THE REQUEST. Collect every line of the records that contains the string "height", and list those lines in the order they appear.

MATERIAL PROVIDED.
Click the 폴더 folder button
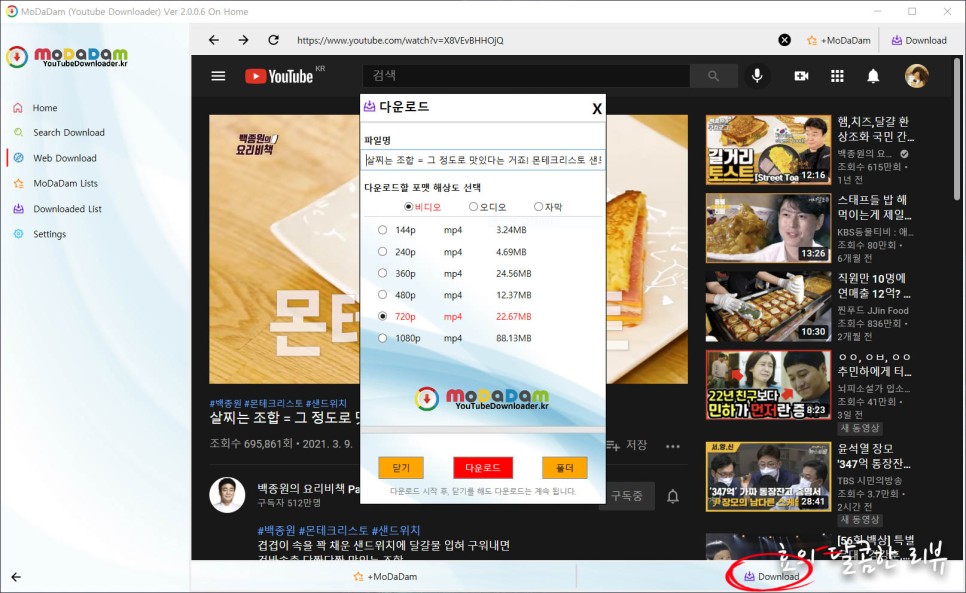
* * *
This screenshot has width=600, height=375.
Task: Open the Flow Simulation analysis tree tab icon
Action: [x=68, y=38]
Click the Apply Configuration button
---
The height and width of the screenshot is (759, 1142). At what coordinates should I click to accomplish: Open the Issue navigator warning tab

SOLUTION TO THE PROBLEM.
This screenshot has width=600, height=375.
The height and width of the screenshot is (759, 1142). At what coordinates should I click to accomplish: Open the Issue navigator warning tab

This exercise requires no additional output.